> [Task 1] Decide whether each statement agrees with the Veterans Day ceremony article, answering yes or no and quoting the deciding words: (a) the ceremony at the post lasted about an hour; (b) Jerry Sparks served in the Navy; (c) the holiday was officially renamed Veterans Day in 1954.
> [Task 2] Write the next part of the article about the Boulder City Veterans Day ceremony, picking up after its final sentence.

> [Text excerpt]
- - - -
The deep, resonating sound of a late-morning bell signaled the commencement of Veterans Day ceremonies for those sitting in their chairs inside American Legion Post 31 in Boulder City.

It was the 11th hour of the 11th day of the 11th month. The holiday that emerged from Armistice Day, when Germany agreed to a ceasefire with the Allies of World War I on Nov. 11, 1918, was officially amended to Veterans Day in 1954.

Approximately 80 people of all ages sat and listened to the hourlong ceremony at the American Legion post. Some of them older who proudly wore their service hats, others still in elementary school who took in the ceremony during their day off from class.

Boulder City resident Jerry Sparks, who served in the Air Force from 1958-78, spoke of the importance of honoring those who served to protect the freedoms the U.S. has come to expect.

Sparks spent four years overseas during the Vietnam War where he witnessed the horrors of war up close. One moment in particular haunts him. Even 45 years after it happened, his eyes welled up with tears and his voice became hushed when reaching back for the recollection he’s tried to erase from his mind for so long.
- - - -
> [Data]
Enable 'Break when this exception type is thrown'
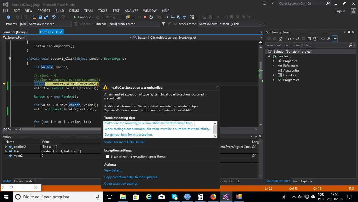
- - - -
> [Exercise output 1]
(a) Yes: "the hourlong ceremony at the American Legion post"
(b) No: "who served in the Air Force from 1958-78"
(c) Yes: "was officially amended to Veterans Day in 1954"

> [Exercise output 2]
“South Vietnamese girl. Early 20s. She’s got her baby in her arms. The baby’s less than a year old. She’s laying on the ground, and a North Vietnamese soldier took a piece of bamboo and it went through both of them. And there they lay, stuck there together. Dead,” he said.

For Sparks, Veterans Day brings back memories he’s had to live with forever. Some good, others not so much. He spoke of the caskets lined up in the streets of Vietnam as the casualties piled up.

“Sometimes you’d have two, sometimes you’d have a dozen or more,” he said. “Pretty soon death was such a reality. It starts to affect you.”

Sparks remembered how several U.S. troops returned from Vietnam, only to be treated poorly. It’s one reason he’s so passionate about Veterans Day.

After the ceremony, which consisted of a tribute to prisoners of war and those missing in action, as well as two patriotic songs sung by children from Boulder City and Henderson, Sparks shared stories with a few of his fellow veterans, as well as those who were just eager to listen.

“People should be aware of what this day means,” he said. “What does it mean to me personally? It means this country’s free. Without our military, we’d be speaking German or something. Who knows? It means we are a free country thanks to our veterans.”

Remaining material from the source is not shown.